Stored data entries
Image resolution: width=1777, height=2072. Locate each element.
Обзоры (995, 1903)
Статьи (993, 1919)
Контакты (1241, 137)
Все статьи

> _The task_:
Output each record precisely as given.

> _Answer section_:
Image resolution: width=1777, height=2072. Locate each element.
Обзоры (995, 1903)
Статьи (993, 1919)
Контакты (1241, 137)
Все статьи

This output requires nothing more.